Hong Kong’s dollar peg means that any change in the status of the greenback will have an impact. In the short term, there seems little reason to be concerned about a slight drop. “If the dollar is broadly weakening, it is marginally positive for us. It makes things in Hong Kong a little bit cheaper,” Spencer explained.
But more volatility creates an exchange rate risk for businesses if they use other currencies, as the Chamber’s Chong explained: “For instance, a Hong Kong company that is obligated to pay a certain amount in pounds sterling will have to bear a 6% additional cost, because the Hong Kong dollar has depreciated by some 6% against GBP over the past three months.”
To hedge this risk, the company could “lock-up” the exchange rate for that transaction in advance.

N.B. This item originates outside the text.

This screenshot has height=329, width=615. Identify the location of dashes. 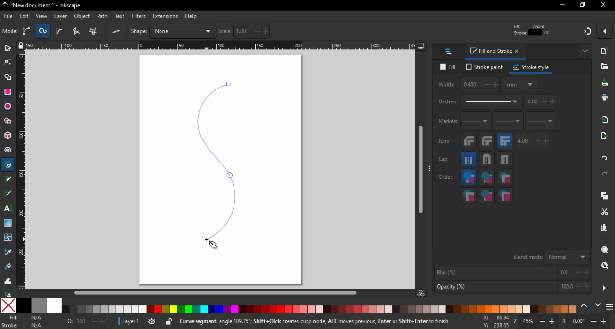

But while hedging in this manner removes the uncertainty, it does not protect the company if the GBP depreciates.
On the other hand, a multinational company listed in Hong Kong will have its global profits stated in Hong Kong dollars in its financial statement, and may therefore want to protect the profits in its overseas division against a stronger dollar.
In terms of other currencies, the RMB has been strengthening recently, partly because of the Mainland’s success in containing the Covid-19 outbreak, and also because of low U.S. interest rates, which makes the U.S. dollar less attractive. The Euro has also seen a recent uptick, but as a stronger Euro will weigh on exports this could hold back economic recovery of the region.
As Hong Kong emerges from the pandemic, the city’s economic fortunes will partly depend on events in the wider world. Stability in the global economy will be essential for Hong Kong to recover from the unprecedented shocks of 2020. The Chamber will keep a close eye on global developments and how they impact Hong Kong businesses as we hopefully move towards a Covid-free future.